= Exercise goal =
What other name for Levenshtein distance does the forum message give?

= Selection =
--------------------------------------------------

On Mon, Oct 16, 2006 at 07:15:52PM +0900, Minkoo wrote:
> Hi list.
> 
> I read an article posted at Wikipedia about Levenshtein distance (aka edit
> distance).
> The location of the document is
> http://en.wikipedia.org/wiki/Levenshtein_distance
> 
> In the document, a sample Ruby code goes like the following:
> 
> class String
>   def levenshtein(comparator)
>     a, b = self.unpack('U*'), comparator.unpack('U*')
>     n, m = a.length, b.length
>     a, b, n, m = b, a, m, n if n > m
>     current = [*0..n]
>     1.upto(m) do |i|
>       previous, current = current, [i]+[0]*n
>       1.upto(n) do |j|
>         add, delete = previous[j]+1, current[j-1]+1
>         change = previous[j-1]
>         change += 1 if a[j-1] != b[i-1]
>         current[j] = [add, delete, change].min
>       end
>     end
>     current[n]
>   end
> end
> 
> In the code, there's a parameter called comparator which seems to be used to
> decode given parameter. But, I can't understand what exactly the comparator
> is doing.
> 
> Does anybody know the detail?

--------------------------------------------------

= Extracted information =

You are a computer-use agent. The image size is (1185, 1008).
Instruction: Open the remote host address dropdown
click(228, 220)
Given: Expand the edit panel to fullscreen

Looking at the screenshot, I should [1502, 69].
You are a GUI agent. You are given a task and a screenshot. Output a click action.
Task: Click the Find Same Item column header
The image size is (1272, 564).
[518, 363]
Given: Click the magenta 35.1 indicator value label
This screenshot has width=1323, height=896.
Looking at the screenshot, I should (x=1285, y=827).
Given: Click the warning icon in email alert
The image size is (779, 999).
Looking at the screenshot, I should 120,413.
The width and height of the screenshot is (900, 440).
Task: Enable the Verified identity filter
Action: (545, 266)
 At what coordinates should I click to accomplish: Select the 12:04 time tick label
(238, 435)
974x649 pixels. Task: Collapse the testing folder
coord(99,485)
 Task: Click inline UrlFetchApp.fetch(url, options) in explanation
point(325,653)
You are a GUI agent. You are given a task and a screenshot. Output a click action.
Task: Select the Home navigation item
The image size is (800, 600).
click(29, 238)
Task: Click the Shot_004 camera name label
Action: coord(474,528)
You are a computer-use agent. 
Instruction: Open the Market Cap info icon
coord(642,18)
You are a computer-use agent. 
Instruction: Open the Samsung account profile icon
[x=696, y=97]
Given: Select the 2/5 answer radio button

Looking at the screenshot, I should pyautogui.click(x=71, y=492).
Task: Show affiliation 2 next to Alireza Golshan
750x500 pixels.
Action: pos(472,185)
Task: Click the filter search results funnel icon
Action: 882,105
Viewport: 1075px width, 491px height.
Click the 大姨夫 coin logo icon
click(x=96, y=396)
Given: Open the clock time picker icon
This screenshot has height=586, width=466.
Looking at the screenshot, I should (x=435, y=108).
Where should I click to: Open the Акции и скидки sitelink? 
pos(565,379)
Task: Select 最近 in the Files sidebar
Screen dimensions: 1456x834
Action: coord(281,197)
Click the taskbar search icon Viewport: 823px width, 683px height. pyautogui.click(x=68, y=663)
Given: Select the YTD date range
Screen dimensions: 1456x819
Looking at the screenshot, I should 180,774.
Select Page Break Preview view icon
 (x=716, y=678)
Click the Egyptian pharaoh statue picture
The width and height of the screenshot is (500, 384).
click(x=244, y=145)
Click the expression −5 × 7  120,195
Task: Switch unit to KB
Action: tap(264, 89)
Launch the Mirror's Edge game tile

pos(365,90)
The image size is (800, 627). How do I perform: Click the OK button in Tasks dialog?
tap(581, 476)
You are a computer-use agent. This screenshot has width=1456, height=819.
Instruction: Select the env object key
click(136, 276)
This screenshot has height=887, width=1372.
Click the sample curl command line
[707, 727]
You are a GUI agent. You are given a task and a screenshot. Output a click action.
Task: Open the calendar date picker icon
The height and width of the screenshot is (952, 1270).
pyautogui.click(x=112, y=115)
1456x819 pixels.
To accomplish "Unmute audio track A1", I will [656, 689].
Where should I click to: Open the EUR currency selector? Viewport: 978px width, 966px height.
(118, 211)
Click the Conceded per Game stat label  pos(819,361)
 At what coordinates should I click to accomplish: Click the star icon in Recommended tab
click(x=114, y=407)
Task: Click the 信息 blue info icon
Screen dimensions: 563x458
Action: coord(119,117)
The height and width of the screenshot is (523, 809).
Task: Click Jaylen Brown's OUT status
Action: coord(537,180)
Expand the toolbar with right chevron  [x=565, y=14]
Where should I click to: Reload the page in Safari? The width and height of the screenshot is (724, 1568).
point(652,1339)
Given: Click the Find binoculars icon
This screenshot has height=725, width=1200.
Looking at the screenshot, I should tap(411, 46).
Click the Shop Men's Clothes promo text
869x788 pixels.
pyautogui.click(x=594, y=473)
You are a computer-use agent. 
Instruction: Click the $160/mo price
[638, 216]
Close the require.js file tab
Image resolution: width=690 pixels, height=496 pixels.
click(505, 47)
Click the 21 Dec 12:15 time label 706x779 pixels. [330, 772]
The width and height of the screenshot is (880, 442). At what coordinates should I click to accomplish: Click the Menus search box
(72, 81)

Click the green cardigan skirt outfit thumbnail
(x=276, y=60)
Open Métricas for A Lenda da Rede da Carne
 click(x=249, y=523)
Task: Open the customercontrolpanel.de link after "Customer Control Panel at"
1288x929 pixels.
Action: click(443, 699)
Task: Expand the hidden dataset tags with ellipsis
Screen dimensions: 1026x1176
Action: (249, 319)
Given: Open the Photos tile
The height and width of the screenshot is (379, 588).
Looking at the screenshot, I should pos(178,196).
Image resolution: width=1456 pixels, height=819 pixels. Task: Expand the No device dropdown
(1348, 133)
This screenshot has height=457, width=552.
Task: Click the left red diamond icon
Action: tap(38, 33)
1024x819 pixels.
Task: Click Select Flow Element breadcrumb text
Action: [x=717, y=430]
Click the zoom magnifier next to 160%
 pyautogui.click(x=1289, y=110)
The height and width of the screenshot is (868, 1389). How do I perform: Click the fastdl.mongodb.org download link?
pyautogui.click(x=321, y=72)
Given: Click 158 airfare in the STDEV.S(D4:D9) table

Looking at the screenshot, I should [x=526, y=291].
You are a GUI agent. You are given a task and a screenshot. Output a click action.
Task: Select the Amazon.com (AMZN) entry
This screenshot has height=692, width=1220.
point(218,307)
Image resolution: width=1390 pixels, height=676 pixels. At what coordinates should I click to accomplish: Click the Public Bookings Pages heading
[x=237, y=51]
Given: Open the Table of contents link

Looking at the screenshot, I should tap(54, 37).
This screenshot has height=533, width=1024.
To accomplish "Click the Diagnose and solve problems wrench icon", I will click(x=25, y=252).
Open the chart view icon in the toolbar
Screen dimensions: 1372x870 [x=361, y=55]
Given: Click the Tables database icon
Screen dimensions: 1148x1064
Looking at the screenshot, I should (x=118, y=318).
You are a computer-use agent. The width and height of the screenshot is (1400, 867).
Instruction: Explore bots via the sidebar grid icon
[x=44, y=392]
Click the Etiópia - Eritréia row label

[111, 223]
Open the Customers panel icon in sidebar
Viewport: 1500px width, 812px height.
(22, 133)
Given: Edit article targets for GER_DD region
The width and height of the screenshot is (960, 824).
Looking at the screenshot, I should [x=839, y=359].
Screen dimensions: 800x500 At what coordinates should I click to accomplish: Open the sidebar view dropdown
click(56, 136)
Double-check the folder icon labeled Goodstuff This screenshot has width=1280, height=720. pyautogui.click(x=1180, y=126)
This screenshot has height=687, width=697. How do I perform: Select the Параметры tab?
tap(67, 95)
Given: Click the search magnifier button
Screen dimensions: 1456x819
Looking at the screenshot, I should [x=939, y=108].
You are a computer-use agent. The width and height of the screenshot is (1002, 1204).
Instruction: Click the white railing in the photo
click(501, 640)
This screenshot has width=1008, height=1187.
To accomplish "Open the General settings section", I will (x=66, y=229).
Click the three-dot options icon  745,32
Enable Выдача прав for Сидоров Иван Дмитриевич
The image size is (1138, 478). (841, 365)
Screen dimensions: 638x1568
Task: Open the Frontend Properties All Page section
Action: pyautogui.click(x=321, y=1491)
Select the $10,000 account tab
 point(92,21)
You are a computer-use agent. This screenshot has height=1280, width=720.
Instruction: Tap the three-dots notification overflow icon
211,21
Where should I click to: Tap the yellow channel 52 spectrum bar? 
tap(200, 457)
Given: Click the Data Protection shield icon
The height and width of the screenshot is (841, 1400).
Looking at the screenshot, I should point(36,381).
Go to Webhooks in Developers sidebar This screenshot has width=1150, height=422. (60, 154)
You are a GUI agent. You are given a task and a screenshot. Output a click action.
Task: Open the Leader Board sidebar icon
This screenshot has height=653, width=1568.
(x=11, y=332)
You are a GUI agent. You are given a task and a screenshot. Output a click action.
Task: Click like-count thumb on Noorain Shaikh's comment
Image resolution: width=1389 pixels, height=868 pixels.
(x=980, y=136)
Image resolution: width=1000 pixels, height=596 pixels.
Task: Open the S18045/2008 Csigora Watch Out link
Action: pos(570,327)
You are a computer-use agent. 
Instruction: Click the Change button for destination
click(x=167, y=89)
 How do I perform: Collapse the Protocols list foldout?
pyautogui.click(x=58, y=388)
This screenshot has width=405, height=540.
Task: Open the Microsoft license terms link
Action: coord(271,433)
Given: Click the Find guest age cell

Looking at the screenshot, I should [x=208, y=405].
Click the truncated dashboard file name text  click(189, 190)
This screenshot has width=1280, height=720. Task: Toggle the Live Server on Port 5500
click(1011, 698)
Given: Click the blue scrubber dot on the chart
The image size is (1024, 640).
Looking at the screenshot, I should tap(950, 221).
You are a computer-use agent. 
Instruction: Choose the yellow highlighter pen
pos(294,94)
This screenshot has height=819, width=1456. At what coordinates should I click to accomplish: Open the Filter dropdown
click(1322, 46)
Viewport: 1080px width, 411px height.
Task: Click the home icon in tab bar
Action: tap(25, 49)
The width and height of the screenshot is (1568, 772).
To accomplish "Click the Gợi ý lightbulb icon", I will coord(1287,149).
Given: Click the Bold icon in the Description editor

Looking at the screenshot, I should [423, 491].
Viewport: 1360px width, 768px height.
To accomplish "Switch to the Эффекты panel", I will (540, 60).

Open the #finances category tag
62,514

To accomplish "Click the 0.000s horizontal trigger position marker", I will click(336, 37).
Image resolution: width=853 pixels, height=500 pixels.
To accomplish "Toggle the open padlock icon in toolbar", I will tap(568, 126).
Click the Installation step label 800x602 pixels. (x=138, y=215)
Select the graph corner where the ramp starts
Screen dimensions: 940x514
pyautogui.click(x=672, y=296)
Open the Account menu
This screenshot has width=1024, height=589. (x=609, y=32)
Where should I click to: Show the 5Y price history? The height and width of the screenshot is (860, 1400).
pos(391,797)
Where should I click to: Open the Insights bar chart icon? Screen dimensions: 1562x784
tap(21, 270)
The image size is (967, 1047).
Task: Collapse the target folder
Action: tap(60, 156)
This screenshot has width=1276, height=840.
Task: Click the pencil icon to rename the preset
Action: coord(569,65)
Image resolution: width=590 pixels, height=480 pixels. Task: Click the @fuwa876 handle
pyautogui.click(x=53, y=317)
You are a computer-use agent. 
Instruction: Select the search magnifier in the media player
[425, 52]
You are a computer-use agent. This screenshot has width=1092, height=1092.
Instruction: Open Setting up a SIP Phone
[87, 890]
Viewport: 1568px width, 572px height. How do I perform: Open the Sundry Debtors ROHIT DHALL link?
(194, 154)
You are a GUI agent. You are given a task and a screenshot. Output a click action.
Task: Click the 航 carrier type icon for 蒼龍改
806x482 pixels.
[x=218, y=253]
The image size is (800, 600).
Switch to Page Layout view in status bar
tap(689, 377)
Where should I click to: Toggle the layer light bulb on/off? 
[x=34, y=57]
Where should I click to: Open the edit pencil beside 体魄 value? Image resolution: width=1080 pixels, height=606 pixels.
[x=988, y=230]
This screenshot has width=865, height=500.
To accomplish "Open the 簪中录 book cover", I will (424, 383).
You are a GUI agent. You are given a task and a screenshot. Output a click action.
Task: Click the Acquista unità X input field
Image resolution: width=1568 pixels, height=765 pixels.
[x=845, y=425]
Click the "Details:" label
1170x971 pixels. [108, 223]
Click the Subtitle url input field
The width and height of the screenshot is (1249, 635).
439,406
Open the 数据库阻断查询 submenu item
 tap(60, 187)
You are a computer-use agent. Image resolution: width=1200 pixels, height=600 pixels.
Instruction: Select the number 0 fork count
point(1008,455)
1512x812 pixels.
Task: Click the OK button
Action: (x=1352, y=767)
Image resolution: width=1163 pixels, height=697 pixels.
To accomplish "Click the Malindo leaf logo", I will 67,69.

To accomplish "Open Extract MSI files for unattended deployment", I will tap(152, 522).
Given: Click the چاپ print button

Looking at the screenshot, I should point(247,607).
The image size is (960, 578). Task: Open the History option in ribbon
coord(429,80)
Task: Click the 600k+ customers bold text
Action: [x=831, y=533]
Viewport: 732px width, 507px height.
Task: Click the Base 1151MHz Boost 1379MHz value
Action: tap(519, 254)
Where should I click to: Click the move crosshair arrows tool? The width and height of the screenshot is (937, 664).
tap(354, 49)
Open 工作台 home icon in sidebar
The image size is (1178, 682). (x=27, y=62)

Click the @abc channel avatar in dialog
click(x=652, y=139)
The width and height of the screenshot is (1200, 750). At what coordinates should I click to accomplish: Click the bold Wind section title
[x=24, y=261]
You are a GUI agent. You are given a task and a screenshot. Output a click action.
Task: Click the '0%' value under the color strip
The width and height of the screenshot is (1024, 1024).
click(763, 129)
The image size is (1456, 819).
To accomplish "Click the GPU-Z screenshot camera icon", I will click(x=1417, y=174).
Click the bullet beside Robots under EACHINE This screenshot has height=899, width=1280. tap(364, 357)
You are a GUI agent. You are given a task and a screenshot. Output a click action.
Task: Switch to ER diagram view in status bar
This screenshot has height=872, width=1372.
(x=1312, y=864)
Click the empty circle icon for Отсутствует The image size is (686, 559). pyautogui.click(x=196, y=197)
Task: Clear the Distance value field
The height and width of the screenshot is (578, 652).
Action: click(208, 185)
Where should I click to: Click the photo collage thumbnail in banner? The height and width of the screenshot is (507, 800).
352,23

--------------------------------------------------

= Answer to the exercise =
Edit distance